Collected data
---
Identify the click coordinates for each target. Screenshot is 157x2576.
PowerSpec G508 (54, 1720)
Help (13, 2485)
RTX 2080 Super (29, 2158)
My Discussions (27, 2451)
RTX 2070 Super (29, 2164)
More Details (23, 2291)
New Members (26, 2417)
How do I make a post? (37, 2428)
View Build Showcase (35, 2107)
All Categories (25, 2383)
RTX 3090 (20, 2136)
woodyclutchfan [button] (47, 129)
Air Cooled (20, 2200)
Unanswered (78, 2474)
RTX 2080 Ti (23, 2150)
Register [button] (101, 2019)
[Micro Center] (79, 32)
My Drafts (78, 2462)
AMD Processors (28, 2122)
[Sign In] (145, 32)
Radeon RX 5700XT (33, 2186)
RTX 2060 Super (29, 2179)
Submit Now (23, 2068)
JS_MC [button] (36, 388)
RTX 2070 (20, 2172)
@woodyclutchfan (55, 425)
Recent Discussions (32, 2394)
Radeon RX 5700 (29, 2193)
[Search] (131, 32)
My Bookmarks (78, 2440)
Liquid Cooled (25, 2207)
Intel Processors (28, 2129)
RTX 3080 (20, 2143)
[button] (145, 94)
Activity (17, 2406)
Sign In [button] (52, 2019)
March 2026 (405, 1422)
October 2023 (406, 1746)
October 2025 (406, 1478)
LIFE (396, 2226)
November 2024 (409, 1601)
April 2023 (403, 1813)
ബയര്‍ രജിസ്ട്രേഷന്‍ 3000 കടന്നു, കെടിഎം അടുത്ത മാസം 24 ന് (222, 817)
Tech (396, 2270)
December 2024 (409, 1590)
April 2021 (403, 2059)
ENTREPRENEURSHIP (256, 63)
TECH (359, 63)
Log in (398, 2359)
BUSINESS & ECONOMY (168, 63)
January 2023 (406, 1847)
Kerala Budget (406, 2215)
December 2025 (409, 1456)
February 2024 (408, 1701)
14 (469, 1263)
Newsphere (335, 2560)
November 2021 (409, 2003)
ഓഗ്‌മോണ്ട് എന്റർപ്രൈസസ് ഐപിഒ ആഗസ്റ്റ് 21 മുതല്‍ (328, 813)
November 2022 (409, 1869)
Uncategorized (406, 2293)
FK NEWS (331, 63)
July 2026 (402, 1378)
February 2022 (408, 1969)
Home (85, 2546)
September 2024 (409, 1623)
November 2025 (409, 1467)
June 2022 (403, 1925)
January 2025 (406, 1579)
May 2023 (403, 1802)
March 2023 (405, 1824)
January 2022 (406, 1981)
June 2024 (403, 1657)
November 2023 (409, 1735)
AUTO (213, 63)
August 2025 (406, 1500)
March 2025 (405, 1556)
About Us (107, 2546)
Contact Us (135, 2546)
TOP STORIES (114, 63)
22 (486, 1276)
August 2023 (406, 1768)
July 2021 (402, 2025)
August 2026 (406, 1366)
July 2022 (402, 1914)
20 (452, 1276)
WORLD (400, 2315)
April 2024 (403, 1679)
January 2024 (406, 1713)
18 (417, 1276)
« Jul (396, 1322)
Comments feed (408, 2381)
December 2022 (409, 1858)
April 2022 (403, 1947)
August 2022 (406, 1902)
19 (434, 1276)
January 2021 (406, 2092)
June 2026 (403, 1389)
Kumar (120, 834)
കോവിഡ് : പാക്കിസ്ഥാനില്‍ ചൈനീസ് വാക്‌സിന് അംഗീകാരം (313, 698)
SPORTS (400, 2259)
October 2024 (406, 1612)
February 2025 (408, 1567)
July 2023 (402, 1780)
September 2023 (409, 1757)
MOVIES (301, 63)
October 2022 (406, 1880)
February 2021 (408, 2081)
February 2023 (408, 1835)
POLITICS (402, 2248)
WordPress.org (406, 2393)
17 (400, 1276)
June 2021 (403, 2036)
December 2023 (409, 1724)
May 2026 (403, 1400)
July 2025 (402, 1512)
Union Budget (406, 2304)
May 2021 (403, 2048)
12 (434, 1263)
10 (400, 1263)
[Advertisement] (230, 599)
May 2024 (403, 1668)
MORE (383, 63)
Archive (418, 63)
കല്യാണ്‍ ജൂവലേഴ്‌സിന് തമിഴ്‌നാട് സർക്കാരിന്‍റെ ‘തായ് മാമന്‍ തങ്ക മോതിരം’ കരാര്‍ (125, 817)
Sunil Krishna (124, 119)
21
---
WHAT TO PRODUCE - Give back, verbatim, the lines from the top of the entries above through the line containing "woodyclutchfan [button] (47, 129)".

EXPECTED ANSWER -
Identify the click coordinates for each target. Screenshot is 157x2576.
PowerSpec G508 (54, 1720)
Help (13, 2485)
RTX 2080 Super (29, 2158)
My Discussions (27, 2451)
RTX 2070 Super (29, 2164)
More Details (23, 2291)
New Members (26, 2417)
How do I make a post? (37, 2428)
View Build Showcase (35, 2107)
All Categories (25, 2383)
RTX 3090 (20, 2136)
woodyclutchfan [button] (47, 129)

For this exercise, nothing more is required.